Credits: SHUTTERSTOCK
Governments around the world are leaving millions of cancer patients to suffer needlessly because of their failure to ensure adequate access to pain-relieving drugs, an international survey claims.
"Unrelieved cancer pain is a cause of major worldwide suffering, not because we don't have the tools necessary to relive pain, but because most patients don't have access to the essential pain-relieving medication," Prof. Nathan Cherny, the study's lead author, said in a statement. "This pandemic affects literally billions of people. Not only are the patients suffering often terrible unrelieved pain, but their family members are often permanently scarred by the memories of witnessing such suffering in their loved ones."
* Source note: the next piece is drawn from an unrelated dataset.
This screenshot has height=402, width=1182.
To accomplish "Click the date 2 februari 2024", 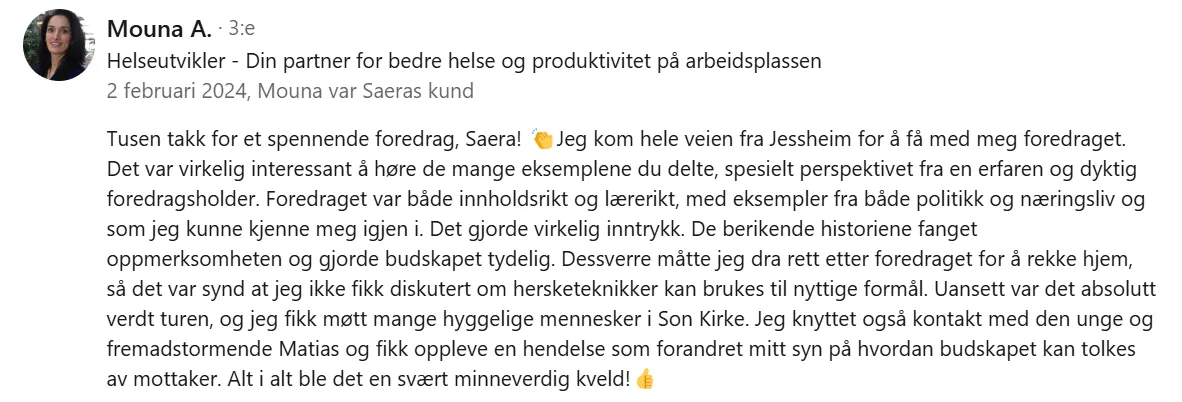I will [179, 91].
Data for the study, which was presented at the ESMO 2012 Congress of the European Society for Medical Oncology in Vienna, was gathered between December 2010 and July 2012, with 156 reports submitted by experts in 76 countries and 19 Indian states.
These reports represented 83% of 5.7 billion of the people living in Africa, Asia, the Middle East and Latin and Central America and the Caribbean.
The researchers say they found very few countries provided all seven of the opioid medications that are considered to be essential for the relief of cancer pain by the International Association for Hospice and Palliative Care.
It added that in many countries, fewer than three of the seven medications are available and those that are available are either unsubsidized or poorly subsidised by government, and availability is often limited.
Cherny says the study can be used to lobby governments to implement plans to treat cancer pain and to ease regulatory barriers so patients can access the necessary medicine.
"We are determined to tackle this problem at every level," Cherny said.
He said the presentation in Vienna was the beginning of "an organized and coordinated effort to take on one of the major global public health challenges of our time --the effective relieve of cancer pain for all cancer patients, wherever they may be."